Statistica 8.0 (StatSoft, Inc., 2008) was used for statistical analyses. A two-factorial analysis of covariance with “site” and “cluster variant” (excluding lime clusters) as factors and clay content as co-variable was used to detect significant differences between variants. To detect the influence of lime clusters, a simple analysis of covariance was additionally done. The Scheffé-Test was used for post-hoc comparisons in cases of significance (p < 0.05). When the residuals were not at least approximately normally distributed and/or the variances were not homogenous and correlated positively with the mean, a Box-Cox-transformation of the data was conducted in order to meet the above mentioned requirements. If no reasonable transformation was found, then the non-parametric Kruskal-Wallis-Anova followed by multiple comparisons (post-hoc) was used. (This test was used for base saturation and concentrations of Ca, Mg and Mn in leaf litter type).

Pearson Correlations were conducted to analyze the relationship between litter nutrients (Ca, Mg and Mn) and soil properties. Linear multiple regression analyses were used to detect variables influencing soil chemical properties. Four theoretically possible variables were examined: (1) the proportion of beech, (2) ash or (3) lime leaf litter to total leaf litterfall and (4) the clay content.

Results

Clay content of the mineral soil of the clusters

The clay content was higher at TB 60 (22% to 31%) than at TB 100 (16% to 19%; Table 1). The clay content did not differ between 0-10 cm and 10-20 cm soil depths. We found no relationship between the clay content and the cluster variants. Only at TB 60 in 10-20 cm, the clay content in beech clusters tended to be lower than in ash clusters (p < 0.1).

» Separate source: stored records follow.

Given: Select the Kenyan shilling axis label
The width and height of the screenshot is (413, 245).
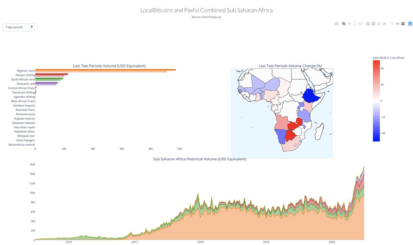Looking at the screenshot, I should pyautogui.click(x=25, y=75).
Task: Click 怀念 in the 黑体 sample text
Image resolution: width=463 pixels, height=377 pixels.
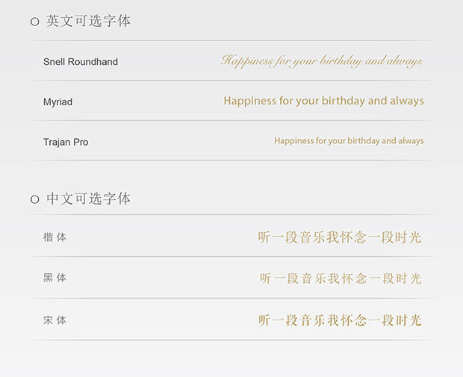Action: (x=355, y=278)
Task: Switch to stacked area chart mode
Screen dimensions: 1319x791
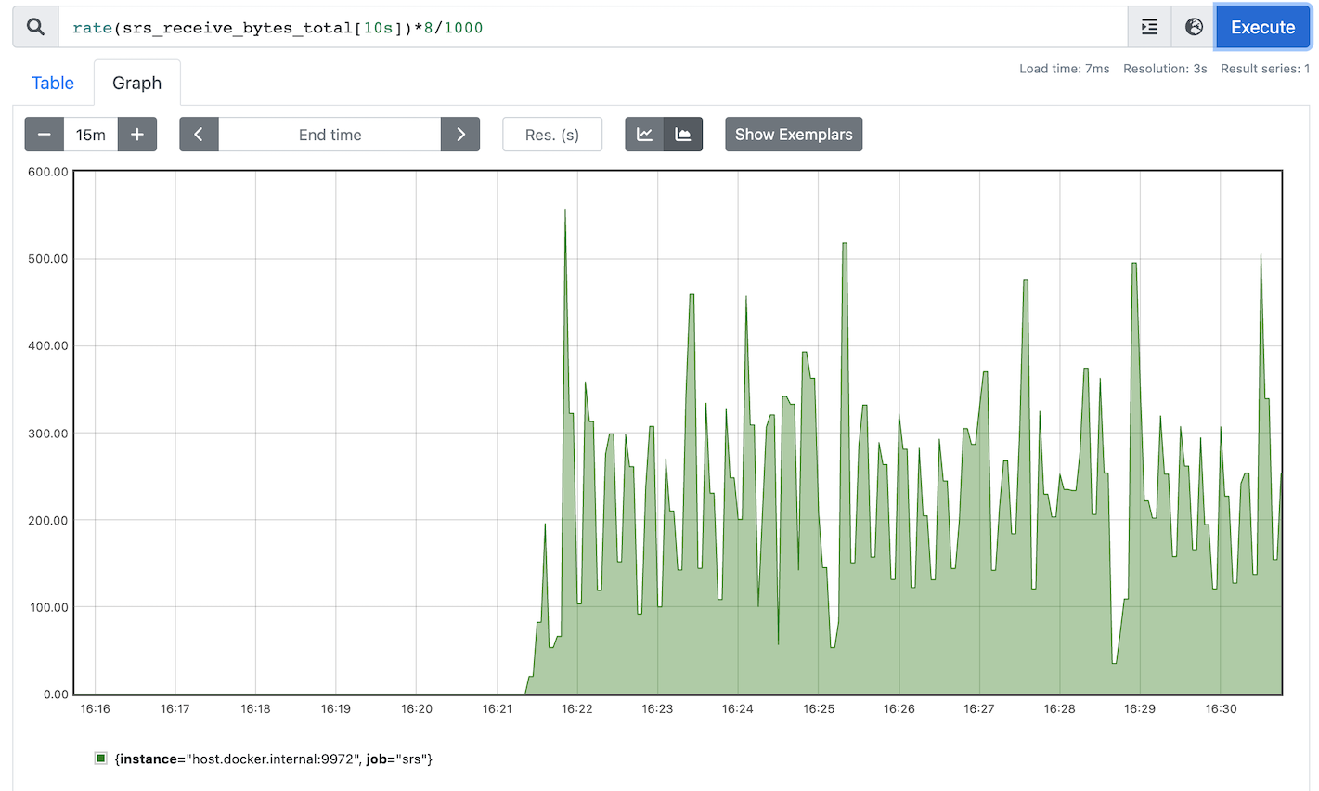Action: [683, 135]
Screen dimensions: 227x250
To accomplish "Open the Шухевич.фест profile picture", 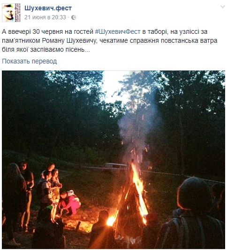I will tap(11, 13).
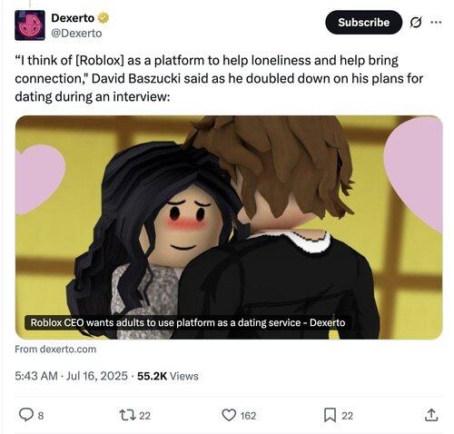
Task: Click the Roblox CEO article caption
Action: click(x=188, y=322)
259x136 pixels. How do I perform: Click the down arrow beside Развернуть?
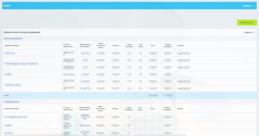click(254, 6)
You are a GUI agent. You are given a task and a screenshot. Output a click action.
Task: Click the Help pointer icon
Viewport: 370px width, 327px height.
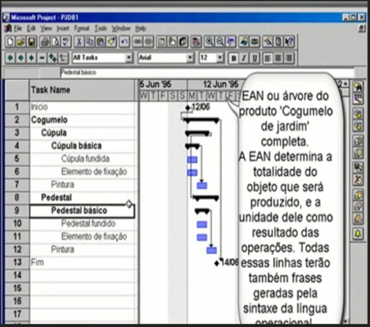pos(289,42)
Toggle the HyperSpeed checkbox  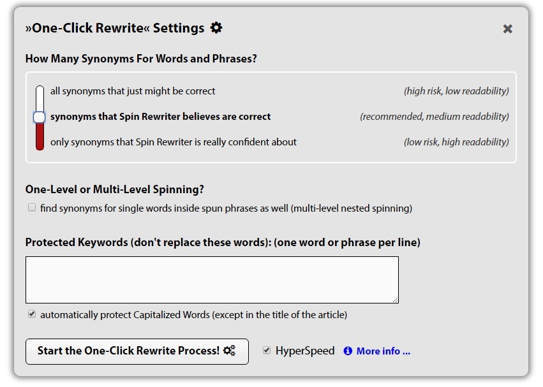267,350
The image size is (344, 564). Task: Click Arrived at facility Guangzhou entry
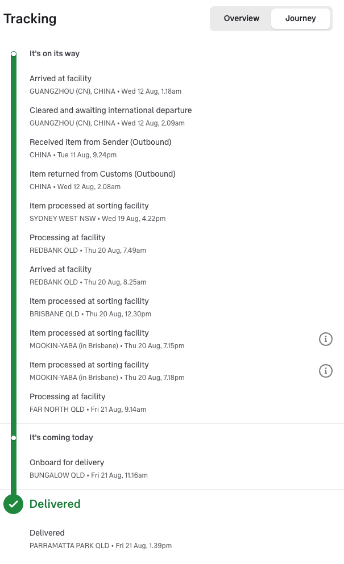(x=106, y=85)
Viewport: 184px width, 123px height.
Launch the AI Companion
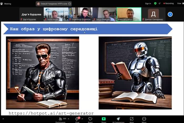coord(118,119)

Production and composition of leaf litter

In 2008, 3.6 to 5.3 Mg ha−1 of litterfall was produced at our study site. The production of litterfall did not differ between the two subsites or between variants. Nevertheless, litterfall tended to be lower in pure beech clusters than in ash-lime clusters (p < 0.1).

The nutrient content of the leaf litterfall (calculated means over all clusters) in 2008 differed significantly between the species (Table 2). The Ca and Mg contents were lowest in beech leaf litter and the Mg content was highest in ash leaf litter. Beech leaf litter showed lowest N concentrations and the highest C:N ratio and lignin:N ratio among the investigated species. Ash leaf litter showed the lowest Mn concentration among the investigated species. The composition of beech, ash and lime leaf litter was not influenced by the cluster species.

Table 2 Nutrient contents, C:N ratio and Lignin:N ratio of leaf litterfall in 2008 of different species (upper part; means from all clusters) and of mixed litterfall (leaves and fruits) of different cluster variants (lower part; mixed calculation of the contents in species litter with the proportion of the species litter to total litterfall). Mean with standard deviation in brackets. Different lower case letters indicate significant differences between the variants at a significance level of p < 0.05 (Scheffe Test for C, N, C:N and Lignin:N; Kruskal-Wallis-Anova for Ca, Mg and Mn). There were no differences between the two subsites (TB 60, TB 100) and the mean includes results from both subsites. Lignin:N ratios are results from mono species clusters at TB 60

The variants differed in their composition of leaf litterfall in 2008. Beech leaf litter was present in all variants with 7.9% to 99.5% mass (dry matter). However, its contribution to total leaf litterfall decreased in the order pure beech clusters >mixed clusters with beech present >clusters without beech present. Ash and lime leaf litter did not exceed 63.9% (ash) and 44.4% (lime) in the respective single species clusters. In pure beech clusters almost no ash and lime leaf litter was present. The proportion of a leaf litter type to total leaf litterfall (LL(tree species)/LLtotal) did not correlate with the clay content, except for the proportion of ash leaf litter to total leaf litterfall (LLash/LLtotal) at TB 60 in 10-20 cm depth (R2 = 0.23, p < 0.05).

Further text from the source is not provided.